Retrograde adenosine/A(2A) receptor signaling facilitates excitatory synaptic transmission and seizures.

Retrograde signaling at the synapse is a fundamental way by which neurons communicate and neuronal circuit function is fine-tuned upon activity. While long-term changes in neurotransmitter release commonly rely on retrograde signaling, the mechanisms remain poorly understood. Here, we identified adenosine/A(2A) receptor (A(2A)R) as a retrograde signaling pathway underlying presynaptic long-term potentiation (LTP) at a hippocampal excitatory circuit critically involved in memory and epilepsy.

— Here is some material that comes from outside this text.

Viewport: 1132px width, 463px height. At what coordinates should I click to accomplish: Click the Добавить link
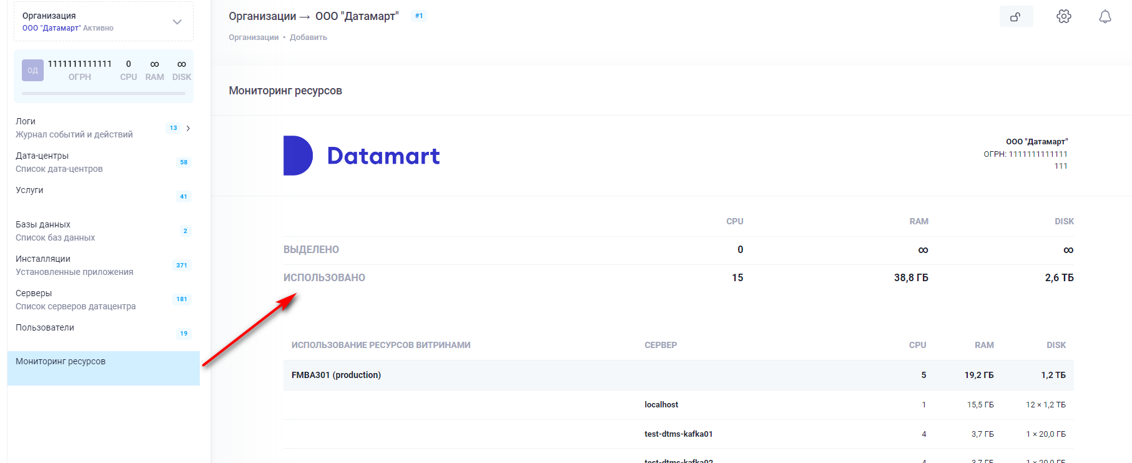pos(308,37)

Transient burst activity of a single dentate granule cell induced LTP of mossy cell synaptic inputs, a BDNF/TrkB-dependent form of plasticity that facilitates seizures. Postsynaptic TrkB activation released adenosine from granule cells, uncovering a non-conventional BDNF/TrkB signaling mechanism. Moreover, presynaptic A(2A)Rs were necessary and sufficient for LTP. Lastly, seizure induction released adenosine in a TrkB-dependent manner, while removing A(2A)Rs or TrkB from the dentate gyrus had anti-convulsant effects. By mediating presynaptic LTP, adenosine/A(2A)R retrograde signaling may modulate dentate gyrus-dependent learning and promote epileptic activity.